● **MATERIAL FOR THE TASK**:
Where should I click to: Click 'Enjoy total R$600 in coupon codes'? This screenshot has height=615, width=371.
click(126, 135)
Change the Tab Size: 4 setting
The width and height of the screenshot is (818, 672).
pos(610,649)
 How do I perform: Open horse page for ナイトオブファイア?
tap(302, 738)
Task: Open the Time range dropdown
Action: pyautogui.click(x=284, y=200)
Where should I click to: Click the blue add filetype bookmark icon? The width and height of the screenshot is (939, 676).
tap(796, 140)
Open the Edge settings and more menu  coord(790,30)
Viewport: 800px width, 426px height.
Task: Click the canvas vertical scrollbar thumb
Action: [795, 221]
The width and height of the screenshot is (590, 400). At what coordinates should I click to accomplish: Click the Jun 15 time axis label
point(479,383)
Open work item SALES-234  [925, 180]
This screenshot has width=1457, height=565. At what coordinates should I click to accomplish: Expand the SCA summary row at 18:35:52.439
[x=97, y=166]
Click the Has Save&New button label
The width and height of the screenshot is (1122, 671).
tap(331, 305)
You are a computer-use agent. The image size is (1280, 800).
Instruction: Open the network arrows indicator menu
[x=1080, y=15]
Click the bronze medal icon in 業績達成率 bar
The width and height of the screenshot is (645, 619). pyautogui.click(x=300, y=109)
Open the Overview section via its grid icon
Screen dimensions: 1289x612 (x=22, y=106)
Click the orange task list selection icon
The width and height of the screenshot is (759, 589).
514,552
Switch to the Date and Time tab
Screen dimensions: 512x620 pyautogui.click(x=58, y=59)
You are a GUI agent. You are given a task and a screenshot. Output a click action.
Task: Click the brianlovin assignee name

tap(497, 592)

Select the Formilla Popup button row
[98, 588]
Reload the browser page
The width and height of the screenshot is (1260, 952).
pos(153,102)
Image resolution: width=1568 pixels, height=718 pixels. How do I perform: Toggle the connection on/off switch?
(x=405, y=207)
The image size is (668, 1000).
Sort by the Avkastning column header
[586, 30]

● **PROBLEM TO SOLVE**:
Please return only the lines from the one with "You are a GUI" through the end of the listing, each exactly as written, first and last included.

● **TASK OUTPUT**:
You are a GUI agent. You are given a task and a screenshot. Output a click action.
Task: Click the brianlovin assignee name

tap(497, 592)

Select the Formilla Popup button row
[98, 588]
Reload the browser page
The width and height of the screenshot is (1260, 952).
pos(153,102)
Image resolution: width=1568 pixels, height=718 pixels. How do I perform: Toggle the connection on/off switch?
(x=405, y=207)
The image size is (668, 1000).
Sort by the Avkastning column header
[586, 30]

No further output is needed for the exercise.